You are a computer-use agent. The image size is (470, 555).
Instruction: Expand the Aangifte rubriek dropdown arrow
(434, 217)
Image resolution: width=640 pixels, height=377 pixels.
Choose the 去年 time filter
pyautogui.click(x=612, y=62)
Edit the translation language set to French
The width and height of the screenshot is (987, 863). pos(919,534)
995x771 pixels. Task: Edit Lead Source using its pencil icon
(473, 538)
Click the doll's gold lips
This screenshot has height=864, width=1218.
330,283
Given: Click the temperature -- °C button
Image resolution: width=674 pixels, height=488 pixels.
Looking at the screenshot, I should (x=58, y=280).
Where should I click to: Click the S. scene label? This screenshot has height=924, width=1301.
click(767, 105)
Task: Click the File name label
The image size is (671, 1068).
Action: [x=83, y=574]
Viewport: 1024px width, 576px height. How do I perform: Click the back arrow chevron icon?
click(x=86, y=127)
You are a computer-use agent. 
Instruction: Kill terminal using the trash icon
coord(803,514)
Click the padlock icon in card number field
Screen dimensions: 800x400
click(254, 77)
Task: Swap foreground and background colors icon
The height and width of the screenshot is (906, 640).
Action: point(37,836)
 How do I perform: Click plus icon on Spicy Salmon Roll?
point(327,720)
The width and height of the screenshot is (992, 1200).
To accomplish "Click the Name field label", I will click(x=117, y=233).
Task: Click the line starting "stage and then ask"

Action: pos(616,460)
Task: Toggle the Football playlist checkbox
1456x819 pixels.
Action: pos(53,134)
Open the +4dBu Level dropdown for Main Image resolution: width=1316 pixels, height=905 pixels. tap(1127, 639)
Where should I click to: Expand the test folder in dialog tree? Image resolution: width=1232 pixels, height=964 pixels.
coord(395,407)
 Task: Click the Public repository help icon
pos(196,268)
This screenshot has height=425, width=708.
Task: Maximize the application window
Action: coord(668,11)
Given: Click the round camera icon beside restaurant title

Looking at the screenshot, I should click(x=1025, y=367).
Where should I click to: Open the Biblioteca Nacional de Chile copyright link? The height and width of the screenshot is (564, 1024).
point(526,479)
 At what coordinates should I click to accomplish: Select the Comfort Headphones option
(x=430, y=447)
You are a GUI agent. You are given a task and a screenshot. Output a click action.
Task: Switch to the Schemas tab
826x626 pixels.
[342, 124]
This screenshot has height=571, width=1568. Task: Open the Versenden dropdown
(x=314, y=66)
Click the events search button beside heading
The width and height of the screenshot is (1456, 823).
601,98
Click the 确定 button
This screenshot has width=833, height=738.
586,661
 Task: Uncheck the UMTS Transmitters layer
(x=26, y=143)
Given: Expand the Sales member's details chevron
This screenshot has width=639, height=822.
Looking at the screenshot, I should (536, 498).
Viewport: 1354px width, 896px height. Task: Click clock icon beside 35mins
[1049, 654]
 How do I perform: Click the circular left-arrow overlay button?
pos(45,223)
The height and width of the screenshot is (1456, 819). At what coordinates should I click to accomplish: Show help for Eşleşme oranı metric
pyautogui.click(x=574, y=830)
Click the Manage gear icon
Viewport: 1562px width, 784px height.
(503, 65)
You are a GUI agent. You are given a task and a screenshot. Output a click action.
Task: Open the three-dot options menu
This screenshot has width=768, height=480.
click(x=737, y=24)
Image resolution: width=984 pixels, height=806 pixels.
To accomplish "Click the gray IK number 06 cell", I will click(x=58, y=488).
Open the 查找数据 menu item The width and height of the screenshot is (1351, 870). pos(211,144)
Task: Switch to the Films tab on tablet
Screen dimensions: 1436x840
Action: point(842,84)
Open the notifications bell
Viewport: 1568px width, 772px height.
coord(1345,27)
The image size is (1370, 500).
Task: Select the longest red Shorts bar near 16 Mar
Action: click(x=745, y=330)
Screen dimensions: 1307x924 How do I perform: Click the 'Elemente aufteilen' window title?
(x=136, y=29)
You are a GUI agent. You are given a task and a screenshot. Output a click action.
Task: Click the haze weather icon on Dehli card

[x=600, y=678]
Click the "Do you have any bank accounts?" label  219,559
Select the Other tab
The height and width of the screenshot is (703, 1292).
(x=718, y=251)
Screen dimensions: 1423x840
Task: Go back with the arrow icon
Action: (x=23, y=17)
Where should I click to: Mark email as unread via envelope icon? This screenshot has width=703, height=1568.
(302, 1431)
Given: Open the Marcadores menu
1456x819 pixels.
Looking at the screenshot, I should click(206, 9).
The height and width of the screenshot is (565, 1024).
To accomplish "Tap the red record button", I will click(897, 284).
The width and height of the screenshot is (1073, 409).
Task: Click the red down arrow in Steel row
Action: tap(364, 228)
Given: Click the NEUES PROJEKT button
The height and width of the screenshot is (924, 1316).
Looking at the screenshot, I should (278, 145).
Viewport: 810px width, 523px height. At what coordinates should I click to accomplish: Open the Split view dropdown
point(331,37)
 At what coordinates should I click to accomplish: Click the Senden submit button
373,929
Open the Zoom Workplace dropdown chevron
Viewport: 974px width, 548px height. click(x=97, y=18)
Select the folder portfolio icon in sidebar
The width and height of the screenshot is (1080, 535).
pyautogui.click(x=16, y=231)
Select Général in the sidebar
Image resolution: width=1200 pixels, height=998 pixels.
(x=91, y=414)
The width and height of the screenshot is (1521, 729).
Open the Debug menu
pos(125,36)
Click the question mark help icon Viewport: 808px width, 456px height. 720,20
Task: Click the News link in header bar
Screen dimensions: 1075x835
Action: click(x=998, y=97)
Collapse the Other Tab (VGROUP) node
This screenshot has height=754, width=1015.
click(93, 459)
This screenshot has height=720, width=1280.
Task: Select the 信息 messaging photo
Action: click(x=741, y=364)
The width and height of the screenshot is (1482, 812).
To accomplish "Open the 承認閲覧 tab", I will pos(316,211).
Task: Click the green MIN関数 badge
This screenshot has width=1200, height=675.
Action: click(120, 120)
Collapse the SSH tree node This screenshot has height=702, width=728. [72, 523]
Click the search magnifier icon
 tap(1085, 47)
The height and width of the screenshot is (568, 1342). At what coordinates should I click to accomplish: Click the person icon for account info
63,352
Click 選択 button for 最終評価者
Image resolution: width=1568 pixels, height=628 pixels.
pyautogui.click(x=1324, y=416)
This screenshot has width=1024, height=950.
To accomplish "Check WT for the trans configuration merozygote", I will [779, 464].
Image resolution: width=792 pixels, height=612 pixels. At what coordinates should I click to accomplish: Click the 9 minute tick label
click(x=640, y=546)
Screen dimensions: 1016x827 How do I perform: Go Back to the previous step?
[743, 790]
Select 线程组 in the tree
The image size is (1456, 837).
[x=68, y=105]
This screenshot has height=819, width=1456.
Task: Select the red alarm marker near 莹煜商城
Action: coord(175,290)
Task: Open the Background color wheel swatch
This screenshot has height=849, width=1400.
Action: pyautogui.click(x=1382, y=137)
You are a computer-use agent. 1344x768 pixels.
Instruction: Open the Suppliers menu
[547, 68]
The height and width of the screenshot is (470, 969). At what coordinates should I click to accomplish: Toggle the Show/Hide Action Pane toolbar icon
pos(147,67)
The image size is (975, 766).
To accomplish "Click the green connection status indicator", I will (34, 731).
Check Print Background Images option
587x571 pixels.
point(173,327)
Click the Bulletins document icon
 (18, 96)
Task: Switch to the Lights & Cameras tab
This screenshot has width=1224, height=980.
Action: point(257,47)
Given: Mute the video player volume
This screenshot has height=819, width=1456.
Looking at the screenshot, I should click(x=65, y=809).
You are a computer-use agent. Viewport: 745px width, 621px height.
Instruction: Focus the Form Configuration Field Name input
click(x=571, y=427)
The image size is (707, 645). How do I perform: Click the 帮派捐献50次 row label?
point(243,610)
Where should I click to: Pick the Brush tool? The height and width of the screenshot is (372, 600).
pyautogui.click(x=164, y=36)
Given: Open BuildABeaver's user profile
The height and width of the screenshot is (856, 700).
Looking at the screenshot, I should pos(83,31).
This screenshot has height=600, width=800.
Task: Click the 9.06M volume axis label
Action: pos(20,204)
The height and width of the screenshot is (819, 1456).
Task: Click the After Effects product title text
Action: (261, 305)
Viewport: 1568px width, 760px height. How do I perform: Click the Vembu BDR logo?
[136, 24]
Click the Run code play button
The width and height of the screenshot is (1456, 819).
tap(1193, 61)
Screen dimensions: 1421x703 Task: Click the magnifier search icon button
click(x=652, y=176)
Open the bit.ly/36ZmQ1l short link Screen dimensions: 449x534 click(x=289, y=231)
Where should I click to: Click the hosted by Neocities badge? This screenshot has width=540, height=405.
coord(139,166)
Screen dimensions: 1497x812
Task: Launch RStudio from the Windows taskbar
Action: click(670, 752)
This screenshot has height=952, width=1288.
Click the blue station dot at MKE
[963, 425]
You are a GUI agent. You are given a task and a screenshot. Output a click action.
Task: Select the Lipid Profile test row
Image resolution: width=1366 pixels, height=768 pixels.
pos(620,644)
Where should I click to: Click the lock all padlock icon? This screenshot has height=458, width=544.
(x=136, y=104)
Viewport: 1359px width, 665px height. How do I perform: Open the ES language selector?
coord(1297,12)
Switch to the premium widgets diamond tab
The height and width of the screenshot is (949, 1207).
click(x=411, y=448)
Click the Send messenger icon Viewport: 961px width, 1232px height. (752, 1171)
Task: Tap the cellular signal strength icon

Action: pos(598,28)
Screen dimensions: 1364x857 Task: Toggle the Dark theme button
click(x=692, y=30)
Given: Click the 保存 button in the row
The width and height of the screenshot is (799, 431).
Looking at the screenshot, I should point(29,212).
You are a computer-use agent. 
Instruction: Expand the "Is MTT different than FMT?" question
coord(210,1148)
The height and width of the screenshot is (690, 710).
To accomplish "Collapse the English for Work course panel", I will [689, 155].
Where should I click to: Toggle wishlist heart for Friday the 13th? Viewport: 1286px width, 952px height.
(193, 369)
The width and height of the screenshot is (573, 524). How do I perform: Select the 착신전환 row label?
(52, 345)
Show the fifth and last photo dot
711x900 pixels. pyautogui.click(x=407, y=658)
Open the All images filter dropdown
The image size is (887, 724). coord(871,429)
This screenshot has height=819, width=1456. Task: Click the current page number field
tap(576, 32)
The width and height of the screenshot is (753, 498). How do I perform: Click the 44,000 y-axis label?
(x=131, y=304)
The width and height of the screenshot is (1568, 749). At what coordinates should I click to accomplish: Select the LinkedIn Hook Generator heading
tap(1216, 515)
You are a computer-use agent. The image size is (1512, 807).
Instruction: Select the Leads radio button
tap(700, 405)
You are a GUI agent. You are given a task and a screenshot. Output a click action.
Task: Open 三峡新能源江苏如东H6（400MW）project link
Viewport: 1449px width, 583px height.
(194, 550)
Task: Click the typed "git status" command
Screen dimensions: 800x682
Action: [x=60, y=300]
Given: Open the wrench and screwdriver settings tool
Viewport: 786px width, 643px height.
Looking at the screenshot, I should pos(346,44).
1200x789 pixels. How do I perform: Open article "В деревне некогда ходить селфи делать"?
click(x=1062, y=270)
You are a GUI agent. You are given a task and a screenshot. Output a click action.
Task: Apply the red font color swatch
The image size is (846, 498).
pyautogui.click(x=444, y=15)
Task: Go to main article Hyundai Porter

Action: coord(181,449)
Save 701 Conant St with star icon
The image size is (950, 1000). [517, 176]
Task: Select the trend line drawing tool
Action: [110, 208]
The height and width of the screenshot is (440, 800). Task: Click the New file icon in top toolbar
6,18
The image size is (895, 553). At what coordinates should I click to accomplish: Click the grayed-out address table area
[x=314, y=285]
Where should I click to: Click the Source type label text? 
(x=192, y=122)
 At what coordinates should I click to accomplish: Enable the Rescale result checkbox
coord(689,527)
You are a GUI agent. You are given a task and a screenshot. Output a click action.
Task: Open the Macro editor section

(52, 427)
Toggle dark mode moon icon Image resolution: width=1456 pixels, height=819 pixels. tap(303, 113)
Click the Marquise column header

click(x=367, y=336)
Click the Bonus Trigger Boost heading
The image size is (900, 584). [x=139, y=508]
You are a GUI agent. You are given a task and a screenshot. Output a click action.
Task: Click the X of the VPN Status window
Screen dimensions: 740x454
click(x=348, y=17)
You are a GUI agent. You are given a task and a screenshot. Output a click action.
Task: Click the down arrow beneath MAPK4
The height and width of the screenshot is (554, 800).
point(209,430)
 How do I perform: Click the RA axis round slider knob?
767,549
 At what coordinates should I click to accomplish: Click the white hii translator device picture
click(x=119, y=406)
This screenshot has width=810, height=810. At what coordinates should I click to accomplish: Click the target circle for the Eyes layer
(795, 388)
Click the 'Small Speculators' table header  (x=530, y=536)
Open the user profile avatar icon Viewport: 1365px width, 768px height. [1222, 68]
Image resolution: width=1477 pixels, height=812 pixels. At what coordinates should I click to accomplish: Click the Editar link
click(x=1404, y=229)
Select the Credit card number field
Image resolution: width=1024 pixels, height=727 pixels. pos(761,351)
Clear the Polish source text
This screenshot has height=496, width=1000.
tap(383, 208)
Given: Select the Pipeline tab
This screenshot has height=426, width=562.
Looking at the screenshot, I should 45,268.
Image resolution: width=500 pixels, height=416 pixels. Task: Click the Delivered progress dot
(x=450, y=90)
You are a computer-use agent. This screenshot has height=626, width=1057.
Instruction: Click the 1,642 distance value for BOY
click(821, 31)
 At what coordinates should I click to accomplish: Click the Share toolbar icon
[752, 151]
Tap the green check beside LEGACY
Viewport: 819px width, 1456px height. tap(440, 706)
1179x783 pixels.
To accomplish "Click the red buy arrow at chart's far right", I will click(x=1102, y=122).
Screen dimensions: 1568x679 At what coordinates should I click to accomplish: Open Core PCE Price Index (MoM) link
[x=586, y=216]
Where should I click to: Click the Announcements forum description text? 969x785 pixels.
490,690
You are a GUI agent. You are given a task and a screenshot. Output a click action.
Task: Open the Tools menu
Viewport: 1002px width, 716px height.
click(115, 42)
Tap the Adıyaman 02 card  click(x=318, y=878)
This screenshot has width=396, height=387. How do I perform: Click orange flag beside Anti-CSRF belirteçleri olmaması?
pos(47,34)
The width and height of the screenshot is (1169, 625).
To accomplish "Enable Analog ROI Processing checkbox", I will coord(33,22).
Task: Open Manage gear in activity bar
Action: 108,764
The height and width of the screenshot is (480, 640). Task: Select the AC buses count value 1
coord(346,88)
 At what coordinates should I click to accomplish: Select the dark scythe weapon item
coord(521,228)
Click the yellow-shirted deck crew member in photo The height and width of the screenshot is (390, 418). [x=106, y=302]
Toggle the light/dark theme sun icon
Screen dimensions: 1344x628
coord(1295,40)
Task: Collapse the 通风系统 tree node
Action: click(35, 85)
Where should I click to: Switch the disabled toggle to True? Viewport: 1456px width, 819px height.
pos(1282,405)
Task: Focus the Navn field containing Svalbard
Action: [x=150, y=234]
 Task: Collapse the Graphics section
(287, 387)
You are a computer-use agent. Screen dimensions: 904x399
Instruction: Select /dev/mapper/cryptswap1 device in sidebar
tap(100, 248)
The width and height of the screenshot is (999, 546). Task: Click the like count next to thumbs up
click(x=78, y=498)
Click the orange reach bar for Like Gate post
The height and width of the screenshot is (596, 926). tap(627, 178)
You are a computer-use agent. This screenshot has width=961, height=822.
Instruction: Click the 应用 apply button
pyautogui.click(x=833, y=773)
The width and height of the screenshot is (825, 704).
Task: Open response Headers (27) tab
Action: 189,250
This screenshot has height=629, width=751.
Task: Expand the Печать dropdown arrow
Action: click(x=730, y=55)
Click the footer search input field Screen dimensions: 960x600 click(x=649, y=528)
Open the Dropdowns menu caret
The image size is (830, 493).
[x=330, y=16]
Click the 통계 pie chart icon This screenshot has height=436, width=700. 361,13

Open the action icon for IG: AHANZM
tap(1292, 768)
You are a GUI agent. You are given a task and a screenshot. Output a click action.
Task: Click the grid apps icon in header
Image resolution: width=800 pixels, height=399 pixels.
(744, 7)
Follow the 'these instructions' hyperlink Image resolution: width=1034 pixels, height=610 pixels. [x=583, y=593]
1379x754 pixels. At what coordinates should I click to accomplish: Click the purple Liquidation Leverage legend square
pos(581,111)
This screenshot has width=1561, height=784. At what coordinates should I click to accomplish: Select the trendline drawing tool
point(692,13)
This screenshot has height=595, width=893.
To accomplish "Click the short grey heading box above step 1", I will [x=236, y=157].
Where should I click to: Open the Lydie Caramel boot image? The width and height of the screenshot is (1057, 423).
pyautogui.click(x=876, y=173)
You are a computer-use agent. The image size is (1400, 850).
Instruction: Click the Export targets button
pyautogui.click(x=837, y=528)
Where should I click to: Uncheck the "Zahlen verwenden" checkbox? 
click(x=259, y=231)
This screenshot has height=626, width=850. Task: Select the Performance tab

※ ※ ※

AIM OF THE EXERCISE: Rewrite the part that opens with the line containing "The height and width of the screenshot is (568, 1342)." and closes with the line containing "pyautogui.click(x=1324, y=416)", substituting "user icon" for "person icon" and leaving everything else unchanged.

EXERCISE SOLUTION:
The height and width of the screenshot is (568, 1342). At what coordinates should I click to accomplish: Click the user icon for account info
63,352
Click 選択 button for 最終評価者
Image resolution: width=1568 pixels, height=628 pixels.
pyautogui.click(x=1324, y=416)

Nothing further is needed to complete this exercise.